Plaignant
Léo N. J. Maisonneuve
Mis en cause
Paul Carpentier, journaliste, et L’Écho de
Cantley (Steve Harris, président)
Résumé de la plainte
Monsieur Léo
N. J. Maisonneuve porte plainte contre le mensuel communautaire L’Écho de
Cantley, un journal mensuel communautaire, et le journaliste Paul
Carpentier, concernant l’une des rubriques publiées le 11 décembre 2002 dans la
page«Affaires municipales». Cette rubrique traite d’un projet
d’aménagement d’un réseau des eaux usées dans un secteur de la municipalité de
Cantley. Selon le plaignant, l’information rapportée manque de rigueur et
d’impartialité, lui prête de fausses intentions, porte atteinte à sa réputation
et à sa vie privée, et nécessite une rétractation de la part du journal.
Griefs du plaignant
La plainte de M.
Maisonneuve porte sur l’une des rubriques de monsieur Paul Carpentier, parues
le 11 décembre 2002 dans la page «Affaires municipales » du
mensuel communautaire L’Écho de Cantley.* Cette rubrique, titrée « Projet
Lafortune », se retrouve parmi celles couvrant la session du 3 décembre 2002 du
conseil municipal de Cantley. Les griefs du plaignant concernent plus
spécifiquement le passage suivant (en souligné) :
« […] le conseil a adopté une résolution mandatant maître Michel
Lafrenière pour contester une amende de $250.00 imposée au maire Michel
Charbonneau et au conseiller Richard Dompierre par le bureau du directeur des
élections suite à une plainte déposée par monsieur Léo Maisonneuve contre le
déroulement de la signature du registre lors de l’adoption du règlement
d’emprunt pour mettre en œuvre le projet de collecte des eaux usées dans le
secteur Lafortune. Monsieur Maisonneuve espérait, par sa plainte, faire annuler
le processus de signature du registre et le règlement d’emprunt, mais n’a
réussi qu’à drainer une partie des taxes des contribuables dans des frais
légaux. »
Le plaignant,
qui estime que le journaliste Paul Carpentier devrait «se limiter à
rapporter les nouvelles municipales », lui reproche de lui prêter de fausses
intentions et de porter atteinte à sa réputation et à sa vie privée. D’une
part, il fait valoir que les plaintes déposées auprès du Directeur général des
élections du Québec doivent demeurer confidentielles. D’autre part, il estime qu’il
a manqué de rigueur en laissant croire qu’il est le seul plaignant auprès de
cette instance relativement à cette affaire.
Il reproche
également à M.Carpentier d’avoir manqué d’impartialité et d’avoir publié
une information fausse en écrivant que son but était de faire annuler ce
règlement d’emprunt et de gaspiller les fonds publics en frais légaux.
Pour ces
raisons, le plaignant estime que L’Écho de Cantley devrait publier une
rétractation.
*
L’Écho de Cantley est un
journal communautaire publié par une corporation à but non lucratif. Ce journal
est membre de l’Association des médias écrits communautaires du Québec (AMECQ).
# # # #
▸ Exercice proposé 1: Recopiez le passage de l'extrait sur la plainte contre L'Écho de Cantley qui commence aux mots « Résumé de la » et s'arrête après « plainte de M. ».
▸ Exercice proposé 2: D'après l'extrait sur la plainte contre L'Écho de Cantley, à quelle date a eu lieu la session du conseil municipal couverte par la rubrique « Projet Lafortune » ?
# # # #
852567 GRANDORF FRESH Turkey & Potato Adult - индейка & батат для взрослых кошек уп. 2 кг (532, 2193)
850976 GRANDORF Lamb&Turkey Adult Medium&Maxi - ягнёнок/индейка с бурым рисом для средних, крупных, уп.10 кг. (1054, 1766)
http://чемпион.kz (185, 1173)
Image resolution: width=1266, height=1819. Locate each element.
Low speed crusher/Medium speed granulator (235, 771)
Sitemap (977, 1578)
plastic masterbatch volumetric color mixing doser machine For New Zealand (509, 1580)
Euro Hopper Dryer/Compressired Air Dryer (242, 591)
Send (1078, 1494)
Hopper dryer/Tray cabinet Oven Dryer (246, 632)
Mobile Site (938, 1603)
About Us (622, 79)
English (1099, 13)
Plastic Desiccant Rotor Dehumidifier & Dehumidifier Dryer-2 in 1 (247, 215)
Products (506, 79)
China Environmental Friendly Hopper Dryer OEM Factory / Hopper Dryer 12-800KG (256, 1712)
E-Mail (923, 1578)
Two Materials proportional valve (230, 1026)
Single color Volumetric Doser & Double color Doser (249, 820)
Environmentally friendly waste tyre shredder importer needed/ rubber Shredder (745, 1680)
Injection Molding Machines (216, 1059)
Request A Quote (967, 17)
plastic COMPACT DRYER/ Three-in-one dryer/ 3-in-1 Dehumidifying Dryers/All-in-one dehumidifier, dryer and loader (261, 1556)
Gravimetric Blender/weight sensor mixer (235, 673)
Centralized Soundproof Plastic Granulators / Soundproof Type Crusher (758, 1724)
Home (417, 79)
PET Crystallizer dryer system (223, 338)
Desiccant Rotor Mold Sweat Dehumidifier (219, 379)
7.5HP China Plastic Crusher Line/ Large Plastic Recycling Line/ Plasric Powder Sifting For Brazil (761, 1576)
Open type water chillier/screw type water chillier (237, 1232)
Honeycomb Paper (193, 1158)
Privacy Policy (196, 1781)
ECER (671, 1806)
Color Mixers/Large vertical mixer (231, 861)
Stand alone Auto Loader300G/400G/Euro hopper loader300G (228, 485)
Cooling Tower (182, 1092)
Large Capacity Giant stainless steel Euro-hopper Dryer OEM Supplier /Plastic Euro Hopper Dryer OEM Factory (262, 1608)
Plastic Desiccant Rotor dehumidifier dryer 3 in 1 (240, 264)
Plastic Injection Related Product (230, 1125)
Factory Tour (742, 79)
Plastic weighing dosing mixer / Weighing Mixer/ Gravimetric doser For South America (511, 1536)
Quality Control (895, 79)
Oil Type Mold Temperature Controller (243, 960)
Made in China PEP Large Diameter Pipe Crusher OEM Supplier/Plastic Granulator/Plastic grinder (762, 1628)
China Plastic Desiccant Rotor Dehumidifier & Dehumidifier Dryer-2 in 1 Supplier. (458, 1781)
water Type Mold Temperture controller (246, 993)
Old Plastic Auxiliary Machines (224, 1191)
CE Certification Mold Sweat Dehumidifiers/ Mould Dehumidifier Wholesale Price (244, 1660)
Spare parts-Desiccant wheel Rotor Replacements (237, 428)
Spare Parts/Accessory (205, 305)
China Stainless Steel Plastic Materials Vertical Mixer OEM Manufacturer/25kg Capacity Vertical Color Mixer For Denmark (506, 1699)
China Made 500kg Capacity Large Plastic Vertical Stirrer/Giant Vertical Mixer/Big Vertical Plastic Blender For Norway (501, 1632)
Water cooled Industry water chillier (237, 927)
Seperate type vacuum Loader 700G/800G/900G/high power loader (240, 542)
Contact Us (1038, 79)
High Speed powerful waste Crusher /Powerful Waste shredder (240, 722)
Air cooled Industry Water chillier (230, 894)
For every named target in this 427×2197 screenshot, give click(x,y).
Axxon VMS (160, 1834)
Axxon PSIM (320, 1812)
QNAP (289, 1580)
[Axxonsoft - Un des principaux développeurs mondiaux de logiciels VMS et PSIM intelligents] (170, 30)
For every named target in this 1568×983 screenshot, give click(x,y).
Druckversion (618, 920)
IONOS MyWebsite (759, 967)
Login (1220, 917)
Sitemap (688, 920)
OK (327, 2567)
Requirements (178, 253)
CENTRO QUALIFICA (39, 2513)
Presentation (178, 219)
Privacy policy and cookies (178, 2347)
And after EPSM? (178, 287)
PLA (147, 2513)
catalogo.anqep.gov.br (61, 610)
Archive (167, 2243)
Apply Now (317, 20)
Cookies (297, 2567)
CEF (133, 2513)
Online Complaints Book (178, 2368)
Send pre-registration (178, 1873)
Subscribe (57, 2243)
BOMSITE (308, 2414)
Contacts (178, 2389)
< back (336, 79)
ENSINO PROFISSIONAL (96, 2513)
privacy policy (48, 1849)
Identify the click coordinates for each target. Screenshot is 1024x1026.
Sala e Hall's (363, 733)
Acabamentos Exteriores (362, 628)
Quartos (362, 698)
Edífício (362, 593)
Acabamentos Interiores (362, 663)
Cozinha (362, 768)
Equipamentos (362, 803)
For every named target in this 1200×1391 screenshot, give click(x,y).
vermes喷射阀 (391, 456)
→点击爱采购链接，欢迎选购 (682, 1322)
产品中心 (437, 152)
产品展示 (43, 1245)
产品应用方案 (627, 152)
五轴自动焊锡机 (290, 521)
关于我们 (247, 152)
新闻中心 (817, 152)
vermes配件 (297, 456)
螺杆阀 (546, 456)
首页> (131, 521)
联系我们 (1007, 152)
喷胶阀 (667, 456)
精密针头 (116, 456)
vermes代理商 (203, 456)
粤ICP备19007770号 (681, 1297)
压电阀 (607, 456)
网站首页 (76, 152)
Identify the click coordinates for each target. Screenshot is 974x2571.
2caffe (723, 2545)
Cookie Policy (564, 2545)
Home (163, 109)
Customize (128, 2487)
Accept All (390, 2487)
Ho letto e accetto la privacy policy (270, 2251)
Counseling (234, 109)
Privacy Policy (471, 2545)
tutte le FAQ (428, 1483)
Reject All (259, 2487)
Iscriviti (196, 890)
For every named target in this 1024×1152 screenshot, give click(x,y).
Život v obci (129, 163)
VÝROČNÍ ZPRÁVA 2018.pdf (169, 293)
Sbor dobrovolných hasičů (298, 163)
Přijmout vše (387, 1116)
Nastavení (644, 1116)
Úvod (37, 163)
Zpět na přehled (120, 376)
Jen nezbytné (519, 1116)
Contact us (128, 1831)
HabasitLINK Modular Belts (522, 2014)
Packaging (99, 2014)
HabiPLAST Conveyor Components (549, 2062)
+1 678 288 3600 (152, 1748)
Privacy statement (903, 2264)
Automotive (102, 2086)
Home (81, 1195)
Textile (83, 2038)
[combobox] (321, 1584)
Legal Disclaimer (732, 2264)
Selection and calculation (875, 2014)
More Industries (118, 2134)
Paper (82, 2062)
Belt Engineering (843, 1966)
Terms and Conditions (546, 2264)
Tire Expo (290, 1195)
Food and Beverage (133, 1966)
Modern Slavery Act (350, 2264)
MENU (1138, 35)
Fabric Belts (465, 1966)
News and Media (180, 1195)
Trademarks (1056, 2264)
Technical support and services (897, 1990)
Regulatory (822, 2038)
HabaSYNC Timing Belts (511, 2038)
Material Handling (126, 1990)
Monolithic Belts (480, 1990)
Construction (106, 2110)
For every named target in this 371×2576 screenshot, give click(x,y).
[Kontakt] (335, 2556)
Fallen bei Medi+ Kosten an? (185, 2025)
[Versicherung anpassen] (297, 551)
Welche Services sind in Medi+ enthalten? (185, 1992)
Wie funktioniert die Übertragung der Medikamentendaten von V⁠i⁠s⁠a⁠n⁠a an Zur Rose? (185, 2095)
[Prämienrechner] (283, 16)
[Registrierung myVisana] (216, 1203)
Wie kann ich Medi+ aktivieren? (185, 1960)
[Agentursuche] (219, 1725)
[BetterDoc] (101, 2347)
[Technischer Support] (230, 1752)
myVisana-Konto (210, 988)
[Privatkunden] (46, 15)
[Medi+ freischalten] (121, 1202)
# # # #
▸ Bonne réponse 1:
Résumé de la plainte
Monsieur Léo
N. J. Maisonneuve porte plainte contre le mensuel communautaire L’Écho de
Cantley, un journal mensuel communautaire, et le journaliste Paul
Carpentier, concernant l’une des rubriques publiées le 11 décembre 2002 dans la
page«Affaires municipales». Cette rubrique traite d’un projet
d’aménagement d’un réseau des eaux usées dans un secteur de la municipalité de
Cantley. Selon le plaignant, l’information rapportée manque de rigueur et
d’impartialité, lui prête de fausses intentions, porte atteinte à sa réputation
et à sa vie privée, et nécessite une rétractation de la part du journal.
Griefs du plaignant
La plainte de M.

▸ Bonne réponse 2: Le 3 décembre 2002.